Letter 13 - Site Y

Site Y

Site Y: also known as Atomic City, The Hill, Secret City or “Project Y” was the code name for the creation place of the Atomic Bomb. The actual name of the city was Los Alamos, New Mexico.


 In 1943, dubbing it a suitable location due to its reasonable isolation, the United States government exercised “eminent domain” (see definition below) over all surrounding homesteads in the Los Alamos area. Buildings and facilities were quickly thrown up and then scientists and physicists from all over the world began pouring in to work on what was then codenamed “the Manhattan Project.”

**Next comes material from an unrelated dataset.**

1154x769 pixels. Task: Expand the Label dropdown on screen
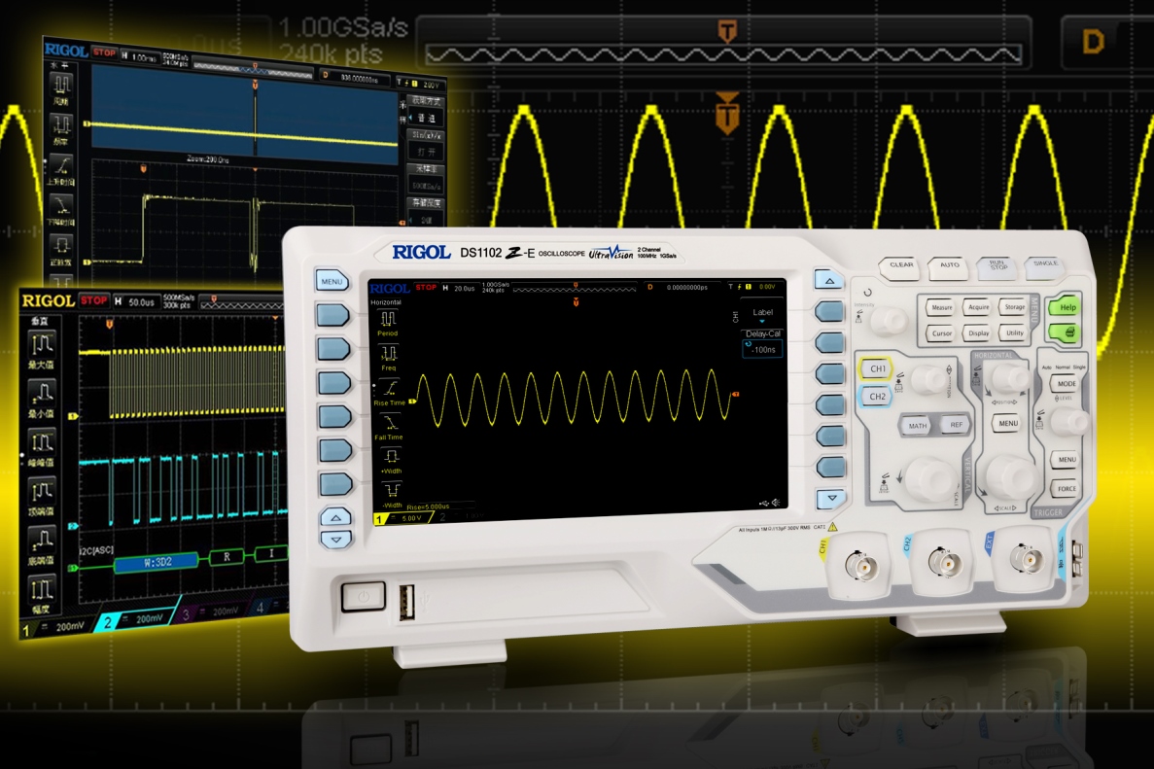[761, 315]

The two most best known men behind the project were:


Lieutenant General Leslie R. Groves:

https://www.atomicheritage.org/profile/leslie-r-groves


and


Dr. J Robert Oppenheimer:

https://www.atomicheritage.org/profile/j-robert-oppenheimer


The happenings at Los Alamos were kept so secret that most of the city’s residents had no idea what they were building. They also weren’t allowed to have a physical address in case family decided to drop in uninvited. All mail during the development of the atomic bomb was directed to a single address in Santa Fe.

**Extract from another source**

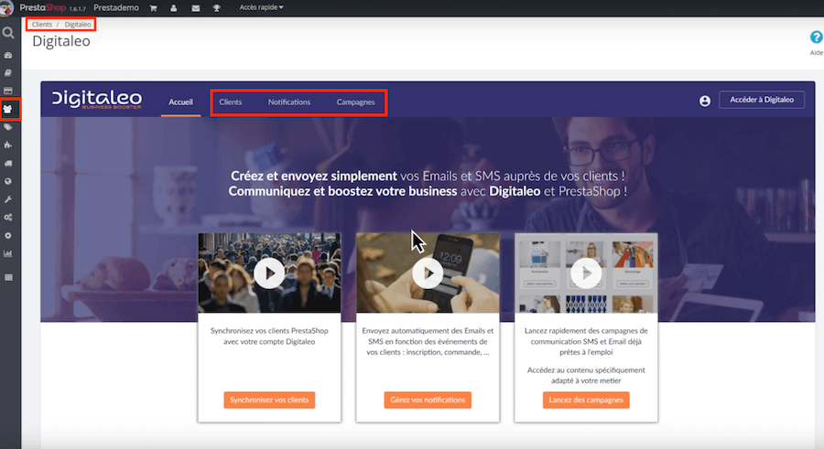Open the Modules puzzle-piece sidebar icon
Screen dimensions: 824x449
tap(8, 144)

Eminent Domain: derived from the Latin term dominium eminens, “supreme ownership.”

“The property of subjects is under the eminent domain of the state, so that the state or those who act for it may use and even alienate and destroy such property, not only in the case of extreme necessity, in which even private persons have a right over the property of others, but for ends of public utility, to which ends those who founded civil society must be supposed to have intended that private ends should give way. But, when this is done, the state is bound to make good the loss to those who lose their property.”